Повышение до служанки, приставленной к покоям, тем более до личной прислужницы любимой наложницы императора, несказанно меняет дело. Прежде Маомао была ничтожнее ничтожных, а ныне вдруг поднялась до среднего ранга. Как ее заверили, жалованье тоже поднимут, но что толку, если пятая часть все равно отойдет купеческому дому, продавшему Маомао во дворец императорских жен? Как ни посмотри, порядки странные и куда более выгодны царедворцам, чем простому люду. По крайней мере, Маомао считала так.

Прежде она ютилась в общей комнате вместе с другими служанками, но в Нефритовом дворце в этом не было нужды – места всем хватало. Ей выделили личную, хоть и тесную, комнатку, где стояла самая настоящая кровать, пусть и занимавшая целую половину. До сих пор Маомао приходилось довольствоваться лишь тюфяком, набитым соломой, брошенным на пол. Маомао кровати обрадовалась: теперь можно вставать и ложиться когда вздумается, не топча соседок по комнате.

Кроме этой была еще одна причина для радости, правда, Маомао пока что о ней не догадывалась.

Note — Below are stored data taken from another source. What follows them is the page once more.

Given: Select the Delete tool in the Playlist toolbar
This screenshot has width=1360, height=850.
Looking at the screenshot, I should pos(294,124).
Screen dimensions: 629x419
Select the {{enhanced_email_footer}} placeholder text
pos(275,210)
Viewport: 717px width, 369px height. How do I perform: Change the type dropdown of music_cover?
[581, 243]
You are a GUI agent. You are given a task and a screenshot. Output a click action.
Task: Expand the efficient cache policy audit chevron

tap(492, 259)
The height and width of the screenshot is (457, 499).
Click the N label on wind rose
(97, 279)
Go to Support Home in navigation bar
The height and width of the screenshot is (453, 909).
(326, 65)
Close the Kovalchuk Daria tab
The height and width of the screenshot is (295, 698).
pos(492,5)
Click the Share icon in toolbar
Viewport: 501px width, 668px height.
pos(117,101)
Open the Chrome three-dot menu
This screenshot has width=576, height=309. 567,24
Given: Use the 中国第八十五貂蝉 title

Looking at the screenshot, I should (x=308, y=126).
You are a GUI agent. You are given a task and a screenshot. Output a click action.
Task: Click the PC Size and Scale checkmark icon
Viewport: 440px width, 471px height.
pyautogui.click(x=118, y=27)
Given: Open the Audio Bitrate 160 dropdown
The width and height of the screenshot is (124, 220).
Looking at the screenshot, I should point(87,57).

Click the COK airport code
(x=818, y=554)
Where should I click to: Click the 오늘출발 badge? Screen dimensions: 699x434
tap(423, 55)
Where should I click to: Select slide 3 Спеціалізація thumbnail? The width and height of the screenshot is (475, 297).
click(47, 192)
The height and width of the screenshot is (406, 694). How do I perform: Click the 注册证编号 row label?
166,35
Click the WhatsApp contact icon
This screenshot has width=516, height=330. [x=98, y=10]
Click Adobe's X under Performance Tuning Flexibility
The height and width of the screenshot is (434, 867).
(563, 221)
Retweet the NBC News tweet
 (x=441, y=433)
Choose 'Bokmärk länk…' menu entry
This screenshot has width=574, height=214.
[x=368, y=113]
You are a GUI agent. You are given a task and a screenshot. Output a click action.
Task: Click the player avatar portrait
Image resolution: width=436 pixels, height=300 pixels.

Помимо Маомао в Нефритовом дворце несли службу еще четыре девы-чиновника. Ходили слухи, что принцессу стали понемногу отлучать от груди, в связи с чем недавно отпустили кормилицу, однако Маомао и без лишних слов догадывалась, почему с ней распрощались на самом деле.

У наложницы Лихуа число личных прислужниц доходило до десяти, и в этом отношении наложница Гёкуё заметно ей уступала. Поначалу девы-чиновники Нефритового дворца встретили весть о пополнении с настороженностью, тем более новенькая вдруг поднялась на их ранг из самых низов, но издеваться, как ожидала Маомао, над ней и не подумали. Напротив, все четверо глядели на нее с жалостью. Отчего же они так добры к ней, Маомао никак не могла взять в толк, но вскоре все прояснилось.

* * *

На столе перед Маомао стояли изысканные кушанья, обильно приправленные полезными для здоровья травами, и каждое только-только принесли с дворцовой кухни. Госпожа Хун-нян, старшая прислужница наложницы Гёкуё, то и дело брала одно из них и откладывала немножко в отдельную тарелочку, чтобы после выставить ее перед Маомао. Пока она занималась делом, наложница Гёкуё глядела на свою новую служанку с жалостью, но вмешиваться не собиралась. То же самое делали и другие прислужницы.